The causal relationship between neuromyelitis optica spectrum disorder and other autoimmune diseases

Abstract

Objectives: The coexistence of neuromyelitis optica spectrum disorder (NMOSD) with other autoimmune diseases has been well recognized. However, the causal association between these two conditions has not been fully studied. The etiology and therapies of NMOSD coexisting with autoimmune diseases also need to be elucidated.

Methods: We performed two-sample Mendelian randomization (MR) analysis to examine the causality. Genome-wide association (GWAS) summary data from NMOSD, autoimmune thyroid disease (AITD), systemic lupus erythematosus (SLE), and Sjogren's syndrome (SS) were used to identify genetic instruments. Causal single-nucleotide polymorphisms (SNPs) were annotated and searched for cis-expression quantitative trait loci (cis-eQTL) data. Pathway enrichment analysis was performed to identify the mechanism of NMOSD coexisting with AITD, SLE, and SS. Potential therapeutic chemicals were searched using the Comparative Toxicogenomics Database.

Results: The MR analysis found that AITD, SLE, and SS were causally associated with NMOSD susceptibility, but not vice versa. Gene Ontology (GO) enrichment analysis revealed that MHC class I-related biological processes and the interferon-gamma-mediated signaling pathway may be involved in the pathogenesis of NMOSD coexisting with AITD, SLE, and SS. A total of 30 chemicals were found which could inhibit the biological function of cis-eQTL genes.

Conclusions: Our findings could help better understand the etiology of NMOSD and provide potential therapeutic targets for patients with coexisting conditions.
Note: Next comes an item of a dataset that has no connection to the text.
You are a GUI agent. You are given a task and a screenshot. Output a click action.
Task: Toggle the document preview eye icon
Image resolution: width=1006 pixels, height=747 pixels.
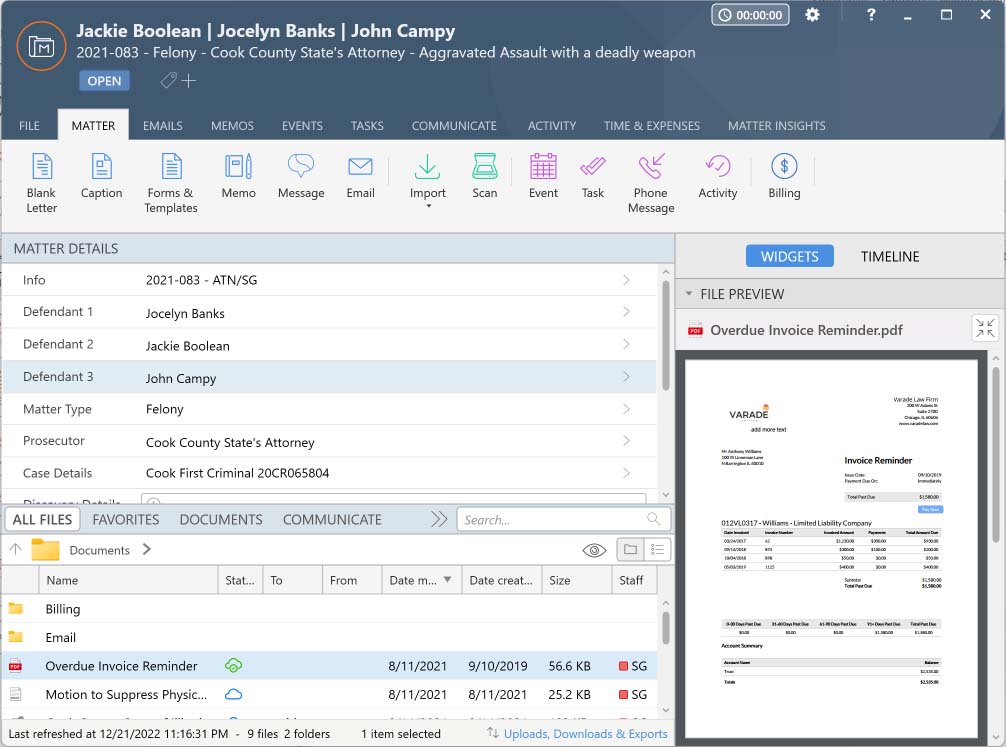point(594,549)
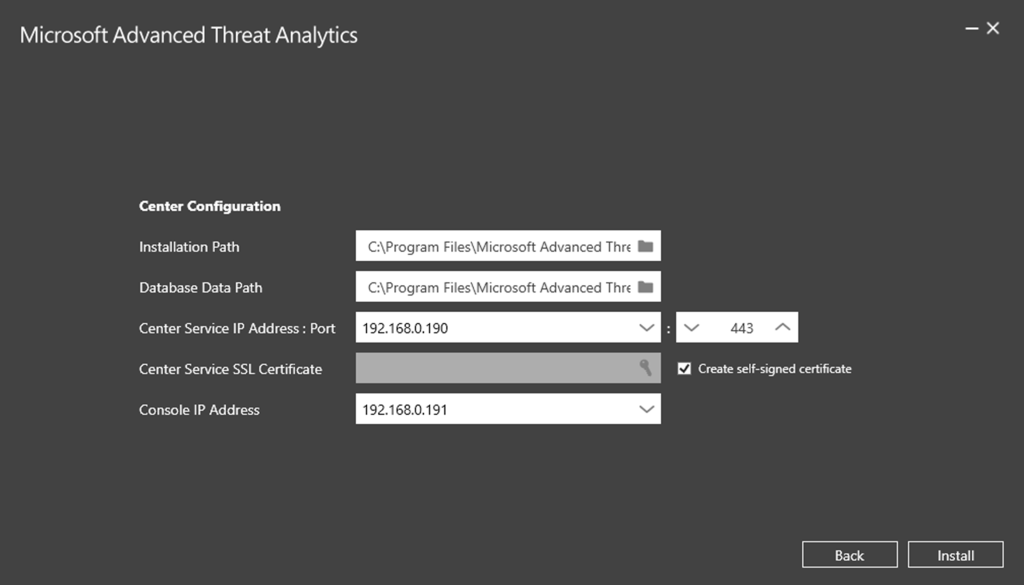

Keywords: Mendelian randomization; autoimmune diseases; causal relation; genome-wide associated study; neuromyelitis optica spectrum disorders.

Figure 1

Flowchart of the study’s design. Summary data of GWAS traits were extracted, then MR analysis was performed to detect the causal relationships between NMOSD and other ADs (AITD, SLE, and SS). The frequencies of causal SNPs were searched in 1000 Genomes. The causal SNPs were annotated, and gene enrichment analysis was performed. Chemicals that may affect the enriched pathways were analyzed.

Figure 2

Forest plots of Mendelian randomization analysis that estimates the risk of NMOSD on the exposure of AITD, SLE, and SS. nsnp, number of causal SNPs; CI, confidence interval.

Figure 3

Forest plots of Mendelian randomization analysis that estimates the risk of AITD, SLE, and SS on the exposure of NMOSD. nsnp, number of causal SNPs; CI, confidence interval.

Figure 4

Gene Ontology enrichment analysis of the cis-eQTL genes. Dots indicate the number of genes that enriched in certain pathways; columns indicate the - log10(p-value) of pathway enrichment analysis.

Figure 5

Chemical–biological process interaction network. Blue boxes indicate significant enriched GO pathways, and yellow boxes indicate potential therapeutic chemicals. Each line indicates an interaction between the GO pathway and chemical. Circles indicate chemicals that serve the similar function.

Figure 6

The mechanism of NMOSD coexisting with other ADs. Both environmental and genetic factors contribute to the pathogenesis of peripheral ADs. After peripheral ADs occur, lymphocytes may become hyperactive and produce high levels of inflammatory cytokines, which would activate the low-response or bystander T cells specific to AQP4. Then, the astrocytes would be attacked by AQP4-specific CD8+ T cells and the AQP4-IgG antibody.